Directions for this task: Copy, word for word, the line containing "Viewport: 485px width, 376px height." and each line that follows it in the entries below; pictures do not belong in the copy.

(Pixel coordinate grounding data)
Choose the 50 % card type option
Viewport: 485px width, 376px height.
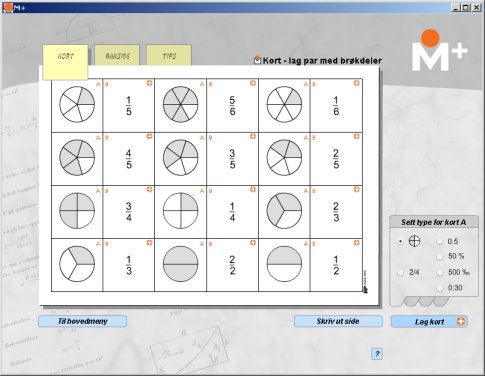point(440,257)
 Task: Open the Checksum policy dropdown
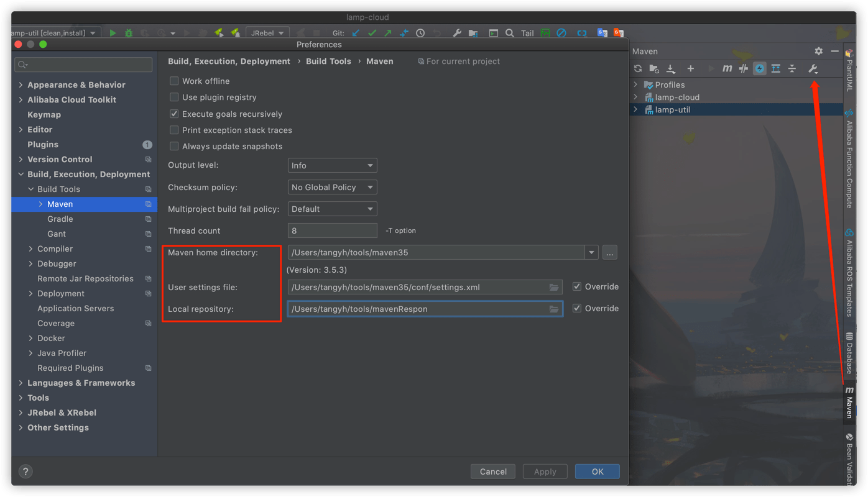coord(332,187)
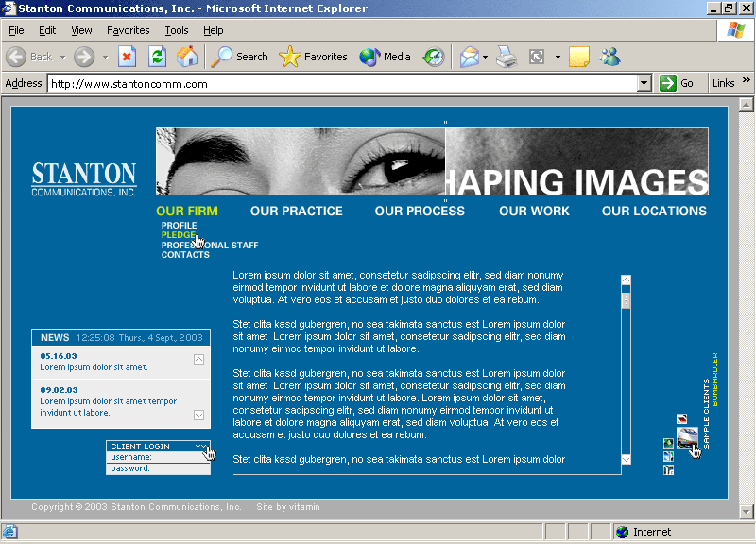Open the Favorites menu in menu bar
This screenshot has width=756, height=544.
tap(128, 30)
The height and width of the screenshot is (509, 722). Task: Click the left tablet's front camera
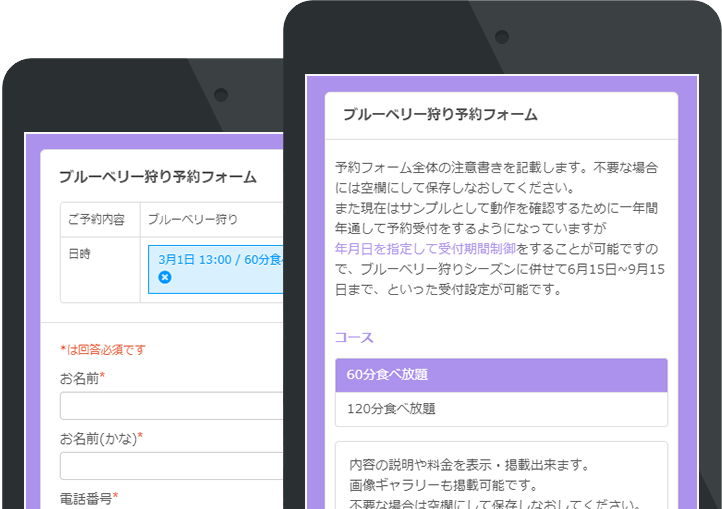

Problem solution:
Viewport: 485px width, 376px height.
point(440,257)
 Task: Open the Checksum policy dropdown
coord(332,187)
Open the Favorites menu in menu bar
This screenshot has width=756, height=544.
tap(128, 30)
The height and width of the screenshot is (509, 722). Task: Click the left tablet's front camera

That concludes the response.